I media egiziani e non solo, esultarono per la prossima fine d’Israele. “Distruggeremo Israele ed i suoi abitanti, dichiarò il leader dell’OLP, Ahmed Shukeiri e “nei riguardi dei superstiti, se ve ne fossero, sono pronte le navi per deportarli”. Nei parchi di Gerusalemme si prepararono tombe collettive e molti soldati che andavano al fronte diedero pillole di cianuro alle mogli per il caso di sconfitta. Nella guerra, Israele perse il 20% dell’aviazione e perirono 700 soldati. Ricorda Egon Friedler, un giornalista uruguagio, che se i duecento aerei israeliani che distrussero la forza aerea egiziana fossero stati tracciati dai radar, ad Israele sarebbero rimasti soltanto dodici aerei per difendersi contro 900 aerei arabi.

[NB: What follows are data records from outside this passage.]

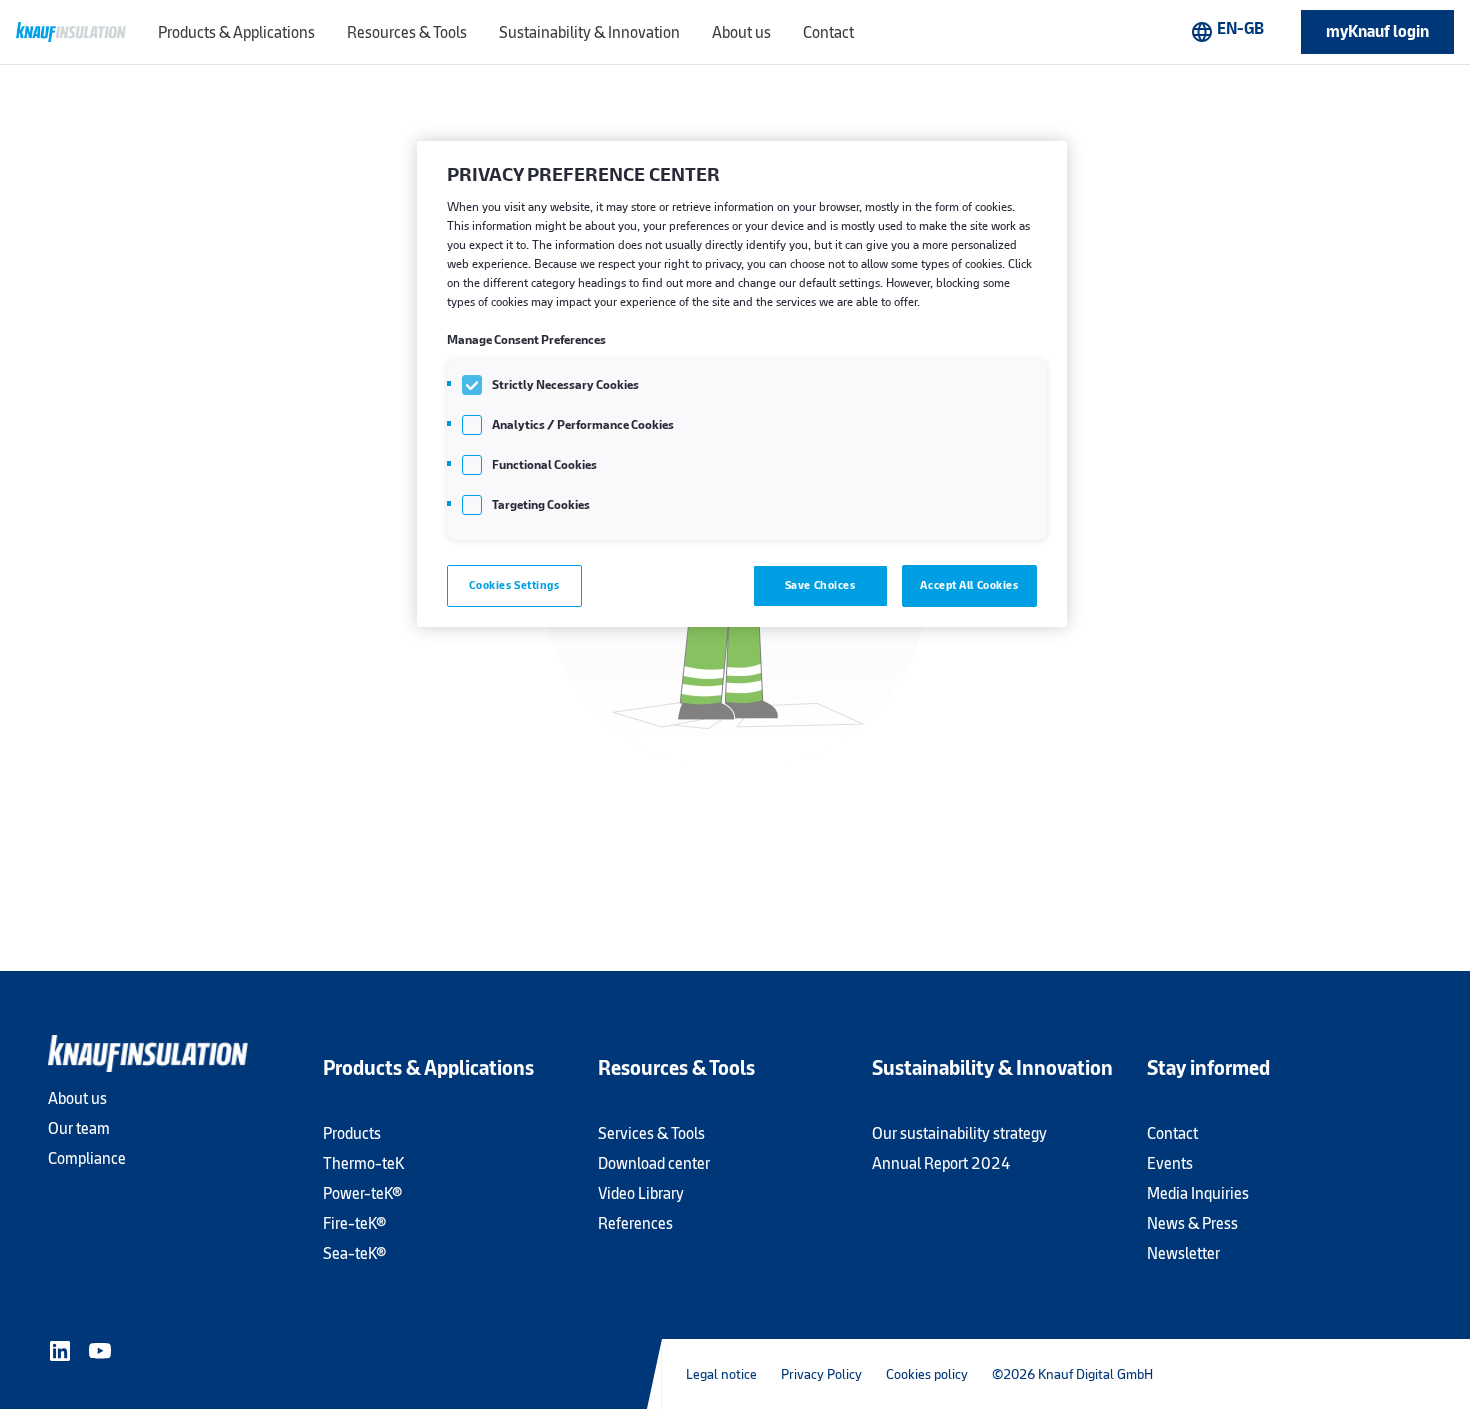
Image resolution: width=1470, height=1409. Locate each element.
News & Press (1192, 1223)
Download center (654, 1163)
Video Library (641, 1193)
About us (77, 1098)
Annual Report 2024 (941, 1163)
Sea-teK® (354, 1253)
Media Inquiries (1198, 1193)
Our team (79, 1128)
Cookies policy (927, 1374)
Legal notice (721, 1374)
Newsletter (1183, 1253)
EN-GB (1227, 31)
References (635, 1223)
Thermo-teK (363, 1163)
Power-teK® (362, 1193)
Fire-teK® (354, 1223)
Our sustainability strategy (959, 1133)
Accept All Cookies (969, 585)
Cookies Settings (514, 585)
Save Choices (820, 585)
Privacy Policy (821, 1374)
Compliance (87, 1158)
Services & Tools (651, 1133)
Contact (1172, 1133)
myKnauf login (1377, 31)
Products (352, 1133)
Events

Sul suo sito, Action Aid scrive “Il 5 giugno 1967, dopo un’escalation di tensioni, inizia un conflitto lampo contro Egitto, Giordania e Siria nel corso del quale lo Stato di Israele raggiunge la sua massima espansione territoriale. La Guerra dei Sei giorni, così chiamata perché durata dal 5 al 10 giugno 1967, ha portato alla conquista della Cisgiordania, della Striscia di Gaza, del Sinai, delle alture del Golan e di Gerusalemme Est. Il 6 giugno l’esercito israeliano oltrepassa la Green Line, la linea che segna il confine con l’allora regno di Giordania. Da questo momento i territori palestinesi conquistati da Israele vengono conosciuti come “Territori Palestinesi Occupati” che includono anche Gerusalemme Est, annessa da Israele. Quest’anno sono ormai 50 anni dall’inizio dell’occupazione israeliana, illegale secondo il diritto internazionale (Quarta Convenzione di Ginevra) e le Nazioni Unite…”
Quale impressione ne ricava il lettore? Non certo di una lotta d’Israele per la sopravvivenza. Potrebbe Action Aid cambiare e rettificare la narrazione? Non sarebbe una cattiva idea; potremmo anche interpellarne la dirigenza, per meglio capire.